--- Problem description ---
Look for the word "section" in the entries below, then copy every line that has it.

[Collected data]
++++++++

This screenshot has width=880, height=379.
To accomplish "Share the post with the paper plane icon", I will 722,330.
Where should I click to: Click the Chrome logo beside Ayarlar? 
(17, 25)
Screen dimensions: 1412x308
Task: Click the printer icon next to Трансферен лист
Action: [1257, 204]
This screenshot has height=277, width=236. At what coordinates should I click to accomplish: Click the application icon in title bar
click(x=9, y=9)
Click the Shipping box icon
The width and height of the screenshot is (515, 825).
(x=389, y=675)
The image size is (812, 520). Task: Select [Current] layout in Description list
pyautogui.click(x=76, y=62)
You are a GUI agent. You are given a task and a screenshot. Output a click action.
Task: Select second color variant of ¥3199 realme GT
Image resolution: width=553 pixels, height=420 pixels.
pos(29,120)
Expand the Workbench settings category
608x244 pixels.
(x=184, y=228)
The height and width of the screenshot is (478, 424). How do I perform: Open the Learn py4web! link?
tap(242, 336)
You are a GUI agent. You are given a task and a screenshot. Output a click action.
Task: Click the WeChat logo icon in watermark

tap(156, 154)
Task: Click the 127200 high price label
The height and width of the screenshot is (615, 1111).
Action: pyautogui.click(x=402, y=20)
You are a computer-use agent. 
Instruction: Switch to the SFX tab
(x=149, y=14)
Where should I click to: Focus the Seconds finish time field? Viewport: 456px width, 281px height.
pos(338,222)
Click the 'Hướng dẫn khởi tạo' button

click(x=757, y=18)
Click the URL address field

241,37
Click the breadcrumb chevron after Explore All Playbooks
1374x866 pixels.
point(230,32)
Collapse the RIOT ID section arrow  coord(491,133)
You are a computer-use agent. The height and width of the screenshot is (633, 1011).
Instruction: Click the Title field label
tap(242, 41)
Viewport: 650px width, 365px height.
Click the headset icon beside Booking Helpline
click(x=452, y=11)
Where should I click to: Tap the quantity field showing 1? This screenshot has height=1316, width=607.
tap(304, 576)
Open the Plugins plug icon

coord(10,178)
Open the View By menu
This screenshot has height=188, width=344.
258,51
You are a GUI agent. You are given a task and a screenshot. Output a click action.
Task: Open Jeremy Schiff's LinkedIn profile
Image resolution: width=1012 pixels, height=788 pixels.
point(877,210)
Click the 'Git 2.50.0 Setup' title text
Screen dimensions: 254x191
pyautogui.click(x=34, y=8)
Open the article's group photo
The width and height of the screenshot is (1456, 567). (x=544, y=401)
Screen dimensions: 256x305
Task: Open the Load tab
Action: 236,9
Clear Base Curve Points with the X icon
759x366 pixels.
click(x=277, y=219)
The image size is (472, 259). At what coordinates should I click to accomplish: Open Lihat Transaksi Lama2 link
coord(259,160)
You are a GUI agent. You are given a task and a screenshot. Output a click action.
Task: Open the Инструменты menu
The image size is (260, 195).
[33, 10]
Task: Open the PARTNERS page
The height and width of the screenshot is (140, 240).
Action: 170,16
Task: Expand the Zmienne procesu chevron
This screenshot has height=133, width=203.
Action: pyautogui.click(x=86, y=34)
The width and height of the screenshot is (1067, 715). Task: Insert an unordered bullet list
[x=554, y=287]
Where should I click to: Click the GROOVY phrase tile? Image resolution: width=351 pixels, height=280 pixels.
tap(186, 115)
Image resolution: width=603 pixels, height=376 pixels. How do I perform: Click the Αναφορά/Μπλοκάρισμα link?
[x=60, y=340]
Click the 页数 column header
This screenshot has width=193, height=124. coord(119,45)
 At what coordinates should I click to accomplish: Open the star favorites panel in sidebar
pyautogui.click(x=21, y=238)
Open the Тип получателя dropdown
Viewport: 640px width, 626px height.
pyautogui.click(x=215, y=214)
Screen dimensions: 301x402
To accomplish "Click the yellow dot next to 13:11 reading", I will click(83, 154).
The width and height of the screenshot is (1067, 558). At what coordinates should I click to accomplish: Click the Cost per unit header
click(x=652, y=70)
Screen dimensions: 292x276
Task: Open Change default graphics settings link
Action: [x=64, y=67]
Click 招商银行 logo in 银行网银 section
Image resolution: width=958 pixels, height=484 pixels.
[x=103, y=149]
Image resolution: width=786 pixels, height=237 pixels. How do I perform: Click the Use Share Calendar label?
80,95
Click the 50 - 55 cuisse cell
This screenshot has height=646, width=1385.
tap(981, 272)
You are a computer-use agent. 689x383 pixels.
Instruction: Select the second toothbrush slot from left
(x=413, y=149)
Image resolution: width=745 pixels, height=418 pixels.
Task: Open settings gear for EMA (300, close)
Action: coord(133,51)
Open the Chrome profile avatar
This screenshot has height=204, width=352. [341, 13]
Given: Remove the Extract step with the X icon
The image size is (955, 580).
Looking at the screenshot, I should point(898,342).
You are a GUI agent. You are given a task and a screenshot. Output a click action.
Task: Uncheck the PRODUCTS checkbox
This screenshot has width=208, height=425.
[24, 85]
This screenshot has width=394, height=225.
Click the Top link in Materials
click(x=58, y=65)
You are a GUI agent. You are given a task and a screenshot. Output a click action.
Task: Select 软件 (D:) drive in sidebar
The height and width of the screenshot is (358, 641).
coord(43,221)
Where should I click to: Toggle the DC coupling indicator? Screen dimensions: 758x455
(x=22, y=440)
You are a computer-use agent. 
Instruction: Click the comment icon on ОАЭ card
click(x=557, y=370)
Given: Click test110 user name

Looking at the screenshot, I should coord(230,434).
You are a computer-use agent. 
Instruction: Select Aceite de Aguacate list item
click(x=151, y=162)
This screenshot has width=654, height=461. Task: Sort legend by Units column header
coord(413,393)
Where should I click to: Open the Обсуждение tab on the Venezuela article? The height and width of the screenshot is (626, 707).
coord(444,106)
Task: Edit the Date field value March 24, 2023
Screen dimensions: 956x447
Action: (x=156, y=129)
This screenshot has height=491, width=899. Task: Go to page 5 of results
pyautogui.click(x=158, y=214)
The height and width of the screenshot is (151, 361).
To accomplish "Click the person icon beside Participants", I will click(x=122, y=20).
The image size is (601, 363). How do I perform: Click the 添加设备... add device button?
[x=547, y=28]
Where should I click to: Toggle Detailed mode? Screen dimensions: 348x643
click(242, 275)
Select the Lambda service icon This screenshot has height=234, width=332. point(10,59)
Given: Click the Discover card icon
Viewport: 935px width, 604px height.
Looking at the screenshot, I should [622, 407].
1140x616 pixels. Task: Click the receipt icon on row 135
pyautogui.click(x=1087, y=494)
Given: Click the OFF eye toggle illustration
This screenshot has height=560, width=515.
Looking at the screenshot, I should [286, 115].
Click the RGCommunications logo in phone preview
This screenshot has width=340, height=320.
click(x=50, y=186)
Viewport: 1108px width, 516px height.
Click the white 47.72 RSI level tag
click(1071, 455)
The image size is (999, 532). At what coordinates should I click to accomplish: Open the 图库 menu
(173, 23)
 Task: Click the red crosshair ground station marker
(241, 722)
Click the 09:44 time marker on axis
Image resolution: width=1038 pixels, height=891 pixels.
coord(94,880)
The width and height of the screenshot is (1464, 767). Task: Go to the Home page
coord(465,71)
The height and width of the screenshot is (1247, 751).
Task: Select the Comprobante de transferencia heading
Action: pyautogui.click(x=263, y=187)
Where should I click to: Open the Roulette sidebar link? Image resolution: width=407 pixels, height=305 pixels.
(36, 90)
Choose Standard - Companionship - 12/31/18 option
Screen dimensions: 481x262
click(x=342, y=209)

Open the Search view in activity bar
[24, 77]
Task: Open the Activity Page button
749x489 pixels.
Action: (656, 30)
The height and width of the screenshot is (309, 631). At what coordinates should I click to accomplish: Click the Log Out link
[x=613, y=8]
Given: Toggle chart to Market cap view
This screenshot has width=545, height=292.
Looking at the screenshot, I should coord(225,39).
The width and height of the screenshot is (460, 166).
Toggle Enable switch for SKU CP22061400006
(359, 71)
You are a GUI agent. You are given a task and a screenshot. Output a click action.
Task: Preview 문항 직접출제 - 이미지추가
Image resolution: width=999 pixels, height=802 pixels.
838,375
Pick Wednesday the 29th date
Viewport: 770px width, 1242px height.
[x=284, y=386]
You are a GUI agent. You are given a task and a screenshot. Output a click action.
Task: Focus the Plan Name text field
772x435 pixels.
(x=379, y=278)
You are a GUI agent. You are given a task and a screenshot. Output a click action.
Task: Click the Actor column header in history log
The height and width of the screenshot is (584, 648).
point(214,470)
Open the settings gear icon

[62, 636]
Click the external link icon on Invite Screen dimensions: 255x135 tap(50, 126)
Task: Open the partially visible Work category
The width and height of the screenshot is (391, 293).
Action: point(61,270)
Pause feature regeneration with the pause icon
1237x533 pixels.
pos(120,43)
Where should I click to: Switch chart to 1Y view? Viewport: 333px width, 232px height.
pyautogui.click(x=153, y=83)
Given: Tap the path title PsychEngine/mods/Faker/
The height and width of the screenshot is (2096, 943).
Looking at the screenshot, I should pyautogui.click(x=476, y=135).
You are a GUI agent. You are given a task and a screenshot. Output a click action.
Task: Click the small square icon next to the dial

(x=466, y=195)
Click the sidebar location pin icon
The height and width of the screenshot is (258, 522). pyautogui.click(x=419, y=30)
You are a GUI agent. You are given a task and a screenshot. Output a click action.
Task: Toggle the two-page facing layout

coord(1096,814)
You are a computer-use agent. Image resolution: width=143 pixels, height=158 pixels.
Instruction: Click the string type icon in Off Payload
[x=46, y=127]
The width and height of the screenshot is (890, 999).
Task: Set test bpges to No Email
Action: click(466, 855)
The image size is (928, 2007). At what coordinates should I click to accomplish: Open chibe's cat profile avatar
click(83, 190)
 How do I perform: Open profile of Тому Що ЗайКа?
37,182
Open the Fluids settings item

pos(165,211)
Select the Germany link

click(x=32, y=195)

++++++++

--- Solution to this problem ---
Collapse the RIOT ID section arrow  coord(491,133)
Click 招商银行 logo in 银行网银 section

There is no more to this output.